Install Solr 7.4.0 or above.

OpenTapioca requires that Solr runs in Cloud mode, so you can start it as follows:

bin/solr start -c -m 4g

The memory available to Solr (here 4 GB) will determine how many indexing operations you can run in parallel (searching is cheap).

In its Cloud mode, Solr reads the configuration for its indices from so-called “configsets” which gouvern the configuration of multiple collections. OpenTapioca comes with the appropriate configsets for its collections and the default one is called “tapioca”. You need to upload it to Solr before indexing any data, as follows:

bin/solr zk -upconfig -z localhost:9983 -n tapioca -d configsets/tapioca

Custom analyzers

Some profiles require custom Solr analyzers and tokenizers. For instance the Twitter profile can be used to index Twitter usernames and hashtags as labels, which is useful to annotate mentions in Twitter feeds. This requires a special tokenizer which handles these tokens appropriately. This tokenizer is provided as a Solr plugin in the plugins directory.

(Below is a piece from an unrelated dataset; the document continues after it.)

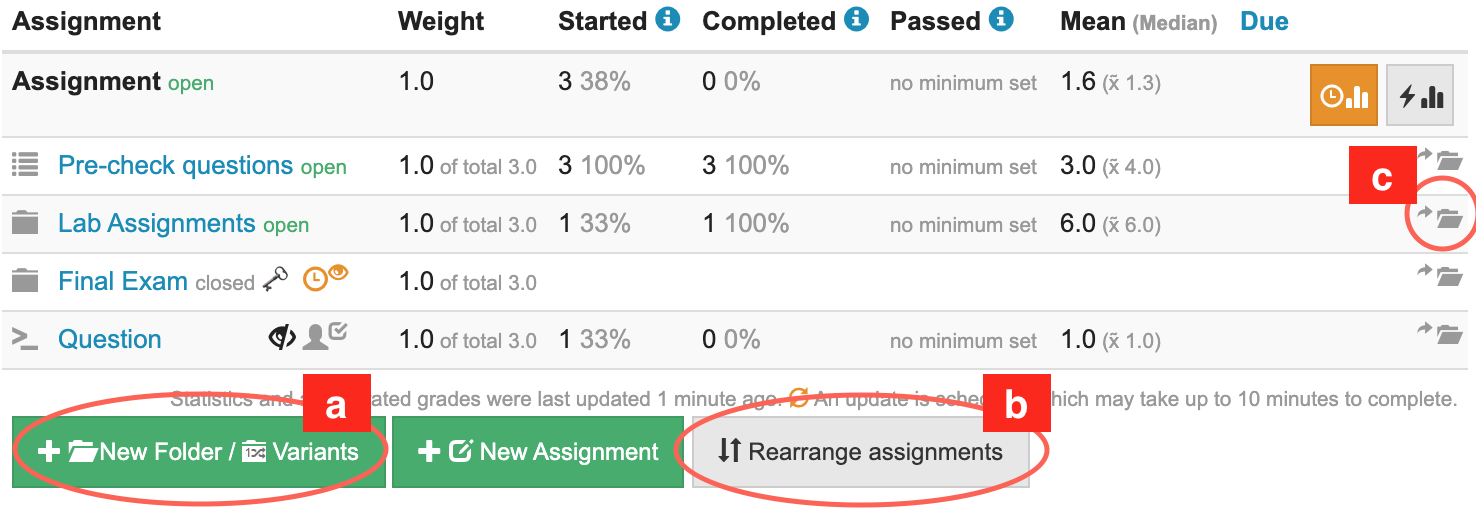Click the info icon next to Started

coord(668,20)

It can be installed by adding this jar in the server/solr/lib directory of your Solr instance (the lib subfolder needs to be created first).

Installing Python dependencies

OpenTapioca is known to work with Python 3.6, and offers a command-line interface to manipulate Wikidata dumps and train classifiers from datasets.

In a Virtualenv, do pip install -r requirements.txt to install the Python dependencies, and python setup.py install to install the CLI in your PATH.

When developing OpenTapioca, you can use pip install -e . to install the CLI from the local files, so that your changes on the source code are directly reflected in the CLI, without the need to run python setup.py install every time you change something.